- **Goal**:
Put every line of the entries below into a JSON list of strings, one string per line, and leave out any blank lines.

## BEGIN Provided material

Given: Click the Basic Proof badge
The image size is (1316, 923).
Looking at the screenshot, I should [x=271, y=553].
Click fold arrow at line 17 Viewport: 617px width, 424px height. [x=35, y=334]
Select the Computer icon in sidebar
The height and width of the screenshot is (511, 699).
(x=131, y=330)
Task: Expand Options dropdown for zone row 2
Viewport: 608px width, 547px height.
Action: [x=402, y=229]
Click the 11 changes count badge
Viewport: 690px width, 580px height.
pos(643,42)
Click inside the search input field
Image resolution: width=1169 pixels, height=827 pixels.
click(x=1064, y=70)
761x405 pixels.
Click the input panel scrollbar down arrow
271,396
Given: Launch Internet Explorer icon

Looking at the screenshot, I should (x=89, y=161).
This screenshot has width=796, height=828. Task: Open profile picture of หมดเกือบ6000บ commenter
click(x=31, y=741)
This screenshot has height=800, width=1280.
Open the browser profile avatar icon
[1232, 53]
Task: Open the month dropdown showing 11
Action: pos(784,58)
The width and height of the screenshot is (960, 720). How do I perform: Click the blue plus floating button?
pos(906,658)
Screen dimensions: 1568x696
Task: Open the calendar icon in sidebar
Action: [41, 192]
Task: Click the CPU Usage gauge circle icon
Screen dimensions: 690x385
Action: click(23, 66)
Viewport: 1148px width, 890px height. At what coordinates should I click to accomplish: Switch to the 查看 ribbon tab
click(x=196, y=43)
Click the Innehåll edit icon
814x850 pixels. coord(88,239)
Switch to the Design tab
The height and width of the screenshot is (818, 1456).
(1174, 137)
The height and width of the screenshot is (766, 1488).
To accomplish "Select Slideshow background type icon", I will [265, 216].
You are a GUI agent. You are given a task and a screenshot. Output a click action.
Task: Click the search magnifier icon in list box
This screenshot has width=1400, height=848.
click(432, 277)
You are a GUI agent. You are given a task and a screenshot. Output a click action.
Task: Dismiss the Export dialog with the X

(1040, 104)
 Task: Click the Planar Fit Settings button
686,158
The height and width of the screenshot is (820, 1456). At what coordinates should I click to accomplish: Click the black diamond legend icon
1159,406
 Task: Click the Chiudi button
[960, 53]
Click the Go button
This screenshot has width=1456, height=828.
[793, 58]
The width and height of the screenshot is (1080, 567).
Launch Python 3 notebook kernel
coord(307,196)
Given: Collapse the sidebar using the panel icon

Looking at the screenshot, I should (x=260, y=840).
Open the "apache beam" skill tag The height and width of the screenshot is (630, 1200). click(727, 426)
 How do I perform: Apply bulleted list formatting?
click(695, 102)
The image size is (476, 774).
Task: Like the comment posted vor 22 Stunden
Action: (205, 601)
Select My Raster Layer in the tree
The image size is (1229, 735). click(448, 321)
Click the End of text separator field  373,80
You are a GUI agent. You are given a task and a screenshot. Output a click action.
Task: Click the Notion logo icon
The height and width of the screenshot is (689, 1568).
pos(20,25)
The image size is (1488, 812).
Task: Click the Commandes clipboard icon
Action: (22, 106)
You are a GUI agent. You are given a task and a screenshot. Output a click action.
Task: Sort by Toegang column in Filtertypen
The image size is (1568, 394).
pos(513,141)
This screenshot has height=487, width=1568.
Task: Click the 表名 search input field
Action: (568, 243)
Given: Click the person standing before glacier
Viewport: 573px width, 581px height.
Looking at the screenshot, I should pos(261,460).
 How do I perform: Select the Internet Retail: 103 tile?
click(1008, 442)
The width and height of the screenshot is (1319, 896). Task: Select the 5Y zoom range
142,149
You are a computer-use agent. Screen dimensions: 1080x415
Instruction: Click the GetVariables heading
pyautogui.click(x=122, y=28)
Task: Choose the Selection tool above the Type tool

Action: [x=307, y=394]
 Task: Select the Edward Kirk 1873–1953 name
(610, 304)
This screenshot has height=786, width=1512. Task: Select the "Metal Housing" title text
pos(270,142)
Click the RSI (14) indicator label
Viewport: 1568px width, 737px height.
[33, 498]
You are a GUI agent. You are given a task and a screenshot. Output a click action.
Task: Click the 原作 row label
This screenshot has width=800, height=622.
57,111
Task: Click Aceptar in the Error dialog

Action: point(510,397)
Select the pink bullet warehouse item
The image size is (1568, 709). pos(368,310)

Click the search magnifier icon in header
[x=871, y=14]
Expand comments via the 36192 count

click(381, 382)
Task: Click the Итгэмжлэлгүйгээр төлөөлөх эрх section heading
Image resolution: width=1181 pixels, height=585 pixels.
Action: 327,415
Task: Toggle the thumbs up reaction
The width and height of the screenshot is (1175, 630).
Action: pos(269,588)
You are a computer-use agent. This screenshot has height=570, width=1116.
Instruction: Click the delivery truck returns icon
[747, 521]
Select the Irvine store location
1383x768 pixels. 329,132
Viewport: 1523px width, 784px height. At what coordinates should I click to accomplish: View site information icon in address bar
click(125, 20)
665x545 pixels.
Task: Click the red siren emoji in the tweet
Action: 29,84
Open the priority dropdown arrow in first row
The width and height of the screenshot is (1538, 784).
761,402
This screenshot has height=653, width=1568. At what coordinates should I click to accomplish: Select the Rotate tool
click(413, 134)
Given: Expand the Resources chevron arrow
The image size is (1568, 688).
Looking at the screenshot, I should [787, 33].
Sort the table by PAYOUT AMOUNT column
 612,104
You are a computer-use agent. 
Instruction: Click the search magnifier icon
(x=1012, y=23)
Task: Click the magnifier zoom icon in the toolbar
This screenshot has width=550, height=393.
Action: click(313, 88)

## END Provided material

- **Solved exercise**:
[
  "Given: Click the Basic Proof badge",
  "The image size is (1316, 923).",
  "Looking at the screenshot, I should [x=271, y=553].",
  "Click fold arrow at line 17 Viewport: 617px width, 424px height. [x=35, y=334]",
  "Select the Computer icon in sidebar",
  "The height and width of the screenshot is (511, 699).",
  "(x=131, y=330)",
  "Task: Expand Options dropdown for zone row 2",
  "Viewport: 608px width, 547px height.",
  "Action: [x=402, y=229]",
  "Click the 11 changes count badge",
  "Viewport: 690px width, 580px height.",
  "pos(643,42)",
  "Click inside the search input field",
  "Image resolution: width=1169 pixels, height=827 pixels.",
  "click(x=1064, y=70)",
  "761x405 pixels.",
  "Click the input panel scrollbar down arrow",
  "271,396",
  "Given: Launch Internet Explorer icon",
  "Looking at the screenshot, I should (x=89, y=161).",
  "This screenshot has width=796, height=828. Task: Open profile picture of หมดเกือบ6000บ commenter",
  "click(x=31, y=741)",
  "This screenshot has height=800, width=1280.",
  "Open the browser profile avatar icon",
  "[1232, 53]",
  "Task: Open the month dropdown showing 11",
  "Action: pos(784,58)",
  "The width and height of the screenshot is (960, 720). How do I perform: Click the blue plus floating button?",
  "pos(906,658)",
  "Screen dimensions: 1568x696",
  "Task: Open the calendar icon in sidebar",
  "Action: [41, 192]",
  "Task: Click the CPU Usage gauge circle icon",
  "Screen dimensions: 690x385",
  "Action: click(23, 66)",
  "Viewport: 1148px width, 890px height. At what coordinates should I click to accomplish: Switch to the 查看 ribbon tab",
  "click(x=196, y=43)",
  "Click the Innehåll edit icon",
  "814x850 pixels. coord(88,239)",
  "Switch to the Design tab",
  "The height and width of the screenshot is (818, 1456).",
  "(1174, 137)",
  "The height and width of the screenshot is (766, 1488).",
  "To accomplish \"Select Slideshow background type icon\", I will [265, 216].",
  "You are a GUI agent. You are given a task and a screenshot. Output a click action.",
  "Task: Click the search magnifier icon in list box",
  "This screenshot has width=1400, height=848.",
  "click(432, 277)",
  "You are a GUI agent. You are given a task and a screenshot. Output a click action.",
  "Task: Dismiss the Export dialog with the X",
  "(1040, 104)",
  " Task: Click the Planar Fit Settings button",
  "686,158",
  "The height and width of the screenshot is (820, 1456). At what coordinates should I click to accomplish: Click the black diamond legend icon",
  "1159,406",
  " Task: Click the Chiudi button",
  "[960, 53]",
  "Click the Go button",
  "This screenshot has width=1456, height=828.",
  "[793, 58]",
  "The width and height of the screenshot is (1080, 567).",
  "Launch Python 3 notebook kernel",
  "coord(307,196)",
  "Given: Collapse the sidebar using the panel icon",
  "Looking at the screenshot, I should (x=260, y=840).",
  "Open the \"apache beam\" skill tag The height and width of the screenshot is (630, 1200). click(727, 426)",
  " How do I perform: Apply bulleted list formatting?",
  "click(695, 102)",
  "The image size is (476, 774).",
  "Task: Like the comment posted vor 22 Stunden",
  "Action: (205, 601)",
  "Select My Raster Layer in the tree",
  "The image size is (1229, 735). click(448, 321)",
  "Click the End of text separator field  373,80",
  "You are a GUI agent. You are given a task and a screenshot. Output a click action.",
  "Task: Click the Notion logo icon",
  "The height and width of the screenshot is (689, 1568).",
  "pos(20,25)",
  "The image size is (1488, 812).",
  "Task: Click the Commandes clipboard icon",
  "Action: (22, 106)",
  "You are a GUI agent. You are given a task and a screenshot. Output a click action.",
  "Task: Sort by Toegang column in Filtertypen",
  "The image size is (1568, 394).",
  "pos(513,141)",
  "This screenshot has height=487, width=1568.",
  "Task: Click the 表名 search input field",
  "Action: (568, 243)",
  "Given: Click the person standing before glacier",
  "Viewport: 573px width, 581px height.",
  "Looking at the screenshot, I should pos(261,460).",
  " How do I perform: Select the Internet Retail: 103 tile?",
  "click(1008, 442)",
  "The width and height of the screenshot is (1319, 896). Task: Select the 5Y zoom range",
  "142,149",
  "You are a computer-use agent. Screen dimensions: 1080x415",
  "Instruction: Click the GetVariables heading",
  "pyautogui.click(x=122, y=28)",
  "Task: Choose the Selection tool above the Type tool",
  "Action: [x=307, y=394]",
  " Task: Select the Edward Kirk 1873–1953 name",
  "(610, 304)",
  "This screenshot has height=786, width=1512. Task: Select the \"Metal Housing\" title text",
  "pos(270,142)",
  "Click the RSI (14) indicator label",
  "Viewport: 1568px width, 737px height.",
  "[33, 498]",
  "You are a GUI agent. You are given a task and a screenshot. Output a click action.",
  "Task: Click the 原作 row label",
  "This screenshot has width=800, height=622.",
  "57,111",
  "Task: Click Aceptar in the Error dialog",
  "Action: point(510,397)",
  "Select the pink bullet warehouse item",
  "The image size is (1568, 709). pos(368,310)",
  "Click the search magnifier icon in header",
  "[x=871, y=14]",
  "Expand comments via the 36192 count",
  "click(381, 382)",
  "Task: Click the Итгэмжлэлгүйгээр төлөөлөх эрх section heading",
  "Image resolution: width=1181 pixels, height=585 pixels.",
  "Action: 327,415",
  "Task: Toggle the thumbs up reaction",
  "The width and height of the screenshot is (1175, 630).",
  "Action: pos(269,588)",
  "You are a computer-use agent. This screenshot has height=570, width=1116.",
  "Instruction: Click the delivery truck returns icon",
  "[747, 521]",
  "Select the Irvine store location",
  "1383x768 pixels. 329,132",
  "Viewport: 1523px width, 784px height. At what coordinates should I click to accomplish: View site information icon in address bar",
  "click(125, 20)",
  "665x545 pixels.",
  "Task: Click the red siren emoji in the tweet",
  "Action: 29,84",
  "Open the priority dropdown arrow in first row",
  "The width and height of the screenshot is (1538, 784).",
  "761,402",
  "This screenshot has height=653, width=1568. At what coordinates should I click to accomplish: Select the Rotate tool",
  "click(413, 134)",
  "Given: Expand the Resources chevron arrow",
  "The image size is (1568, 688).",
  "Looking at the screenshot, I should [787, 33].",
  "Sort the table by PAYOUT AMOUNT column",
  " 612,104",
  "You are a computer-use agent. ",
  "Instruction: Click the search magnifier icon",
  "(x=1012, y=23)",
  "Task: Click the magnifier zoom icon in the toolbar",
  "This screenshot has width=550, height=393.",
  "Action: click(313, 88)"
]